The PD Pre-Clinical Model: A Progressive Model of Parkinson's Disease with Key Pathology and Behavior Caused by Targeting Mitochondrial Function in Dopamine Neurons

Recent research suggests that there can be genetic causes of Parkinson's disease. In several forms of the disease, these genetic disturbances appear to compromise function of the cells' energy factories, called "mitochondria," which are present in large numbers in all cells.

Since the most significant brain change in Parkinson's disease is the progressive loss of nerve cells making the signaling substance dopamine, we have modeled impaired function of mitochondria in dopamine nerve cells. By generating mice in which the mitochondria in dopamine nerve cells lose the ability to use oxygen to make energetic molecules (ATP), we have obtained animals that develop Parkinson-like symptoms and Parkinson-like changes in the brain.
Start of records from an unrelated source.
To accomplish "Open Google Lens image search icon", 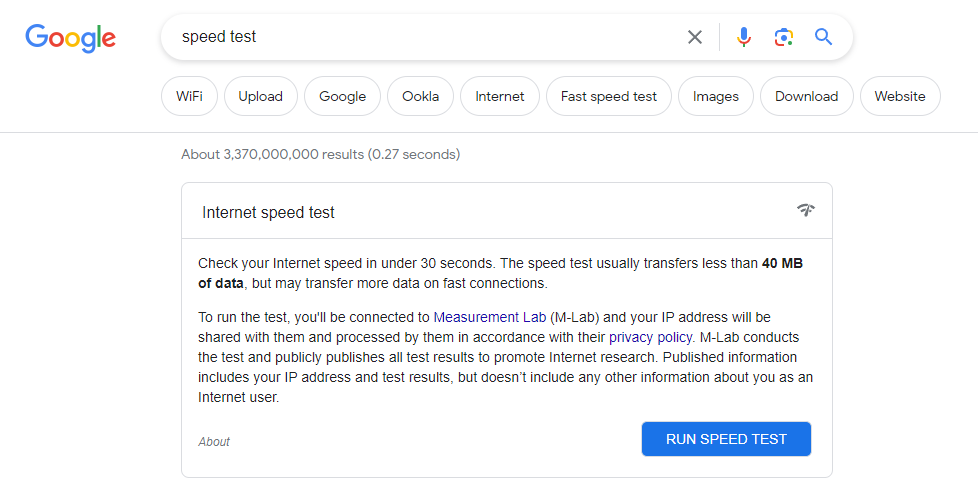I will [x=784, y=37].
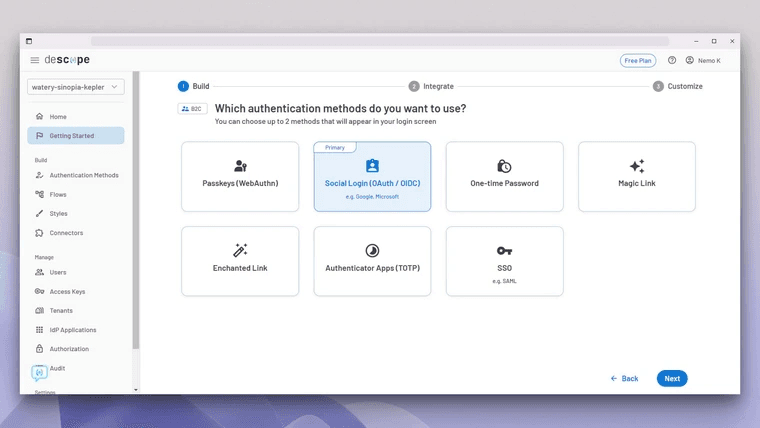This screenshot has height=428, width=760.
Task: Deselect the Social Login (OAuth / OIDC) card
Action: (x=372, y=176)
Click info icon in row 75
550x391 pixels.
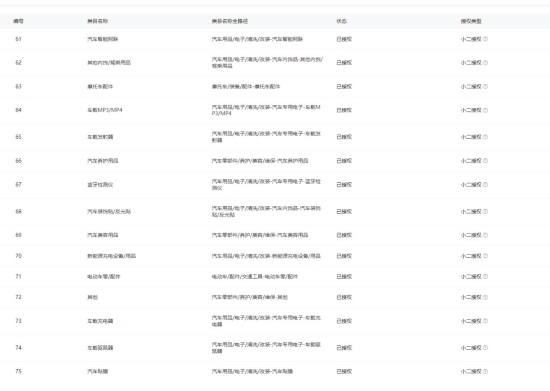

In this genetic model, there is no need to administer toxic substances; disease development is solely due to the genetic modification (removal of a gene called TFAM in dopamine neurons).

Support from The Michael J. Fox Foundation will allow us to study in detail the mechanisms of slow nerve cell death in this model. One interesting aspect is that the dying nerve cells develop protein aggregates that bear similarities to the Lewy bodies (protein clumps) in nerve cells that are the pathological hallmark of Parkinson's disease. The development of protein aggregates will be analyzed in the mice and may shed light on the genesis of Lewy bodies.

Progress Report

Drs. Olson and Larsson confirmed selective dopaminergic degeneration in the mice, and further characterized the time course of changes and the composition of the protein aggregates. This work was supplemented by MJFF to further characterize the model and test neurotrophic factors to determine the model's predictive value.

Final Outcome

Dr. Olson and his team tested the effects of intrastriatal viral delivery of the neurotrophic factor GDNF in the mice and observed a slight behavioral improvement. This improvement appeared not to be paralleled by effects on nigrostriatal dopamine neurons as measured by TH-immunoreactivity, but further studies of this and of dopamine levels are needed. Infusion of GDNF protein also appeared to improve behavioral effects.